** Records for this task follows **

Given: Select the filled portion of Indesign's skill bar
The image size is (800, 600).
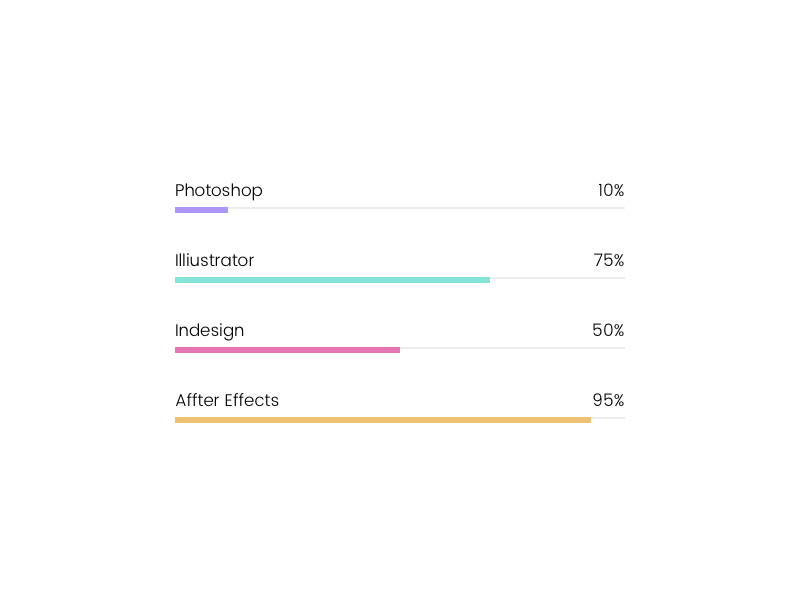Looking at the screenshot, I should (287, 350).
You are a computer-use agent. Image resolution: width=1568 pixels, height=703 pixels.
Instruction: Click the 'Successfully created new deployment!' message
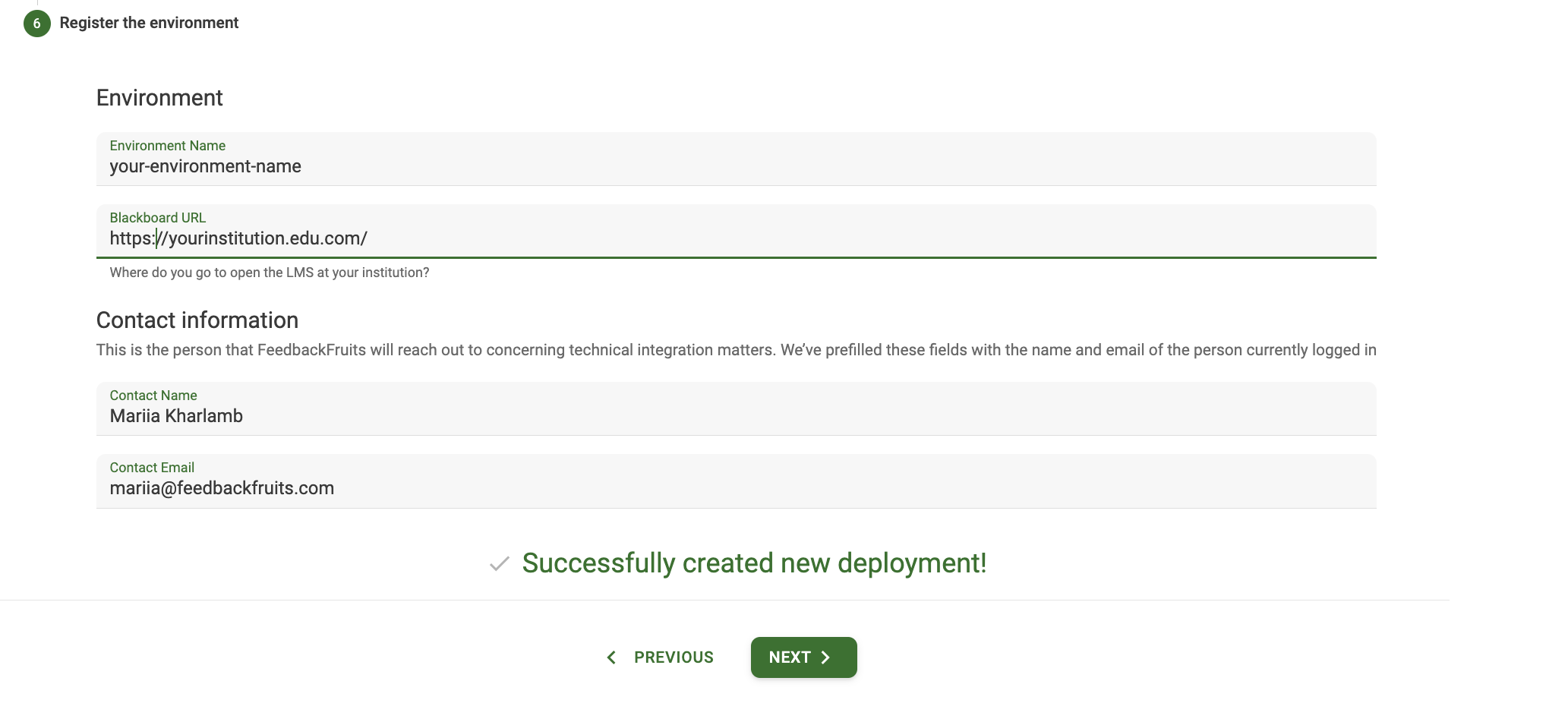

** End of Records for this task **

[Brief]: With the pictures omitted, the records above are to be repeated exactly.

[Result]:
Given: Select the filled portion of Indesign's skill bar
The image size is (800, 600).
Looking at the screenshot, I should (287, 350).
You are a computer-use agent. Image resolution: width=1568 pixels, height=703 pixels.
Instruction: Click the 'Successfully created new deployment!' message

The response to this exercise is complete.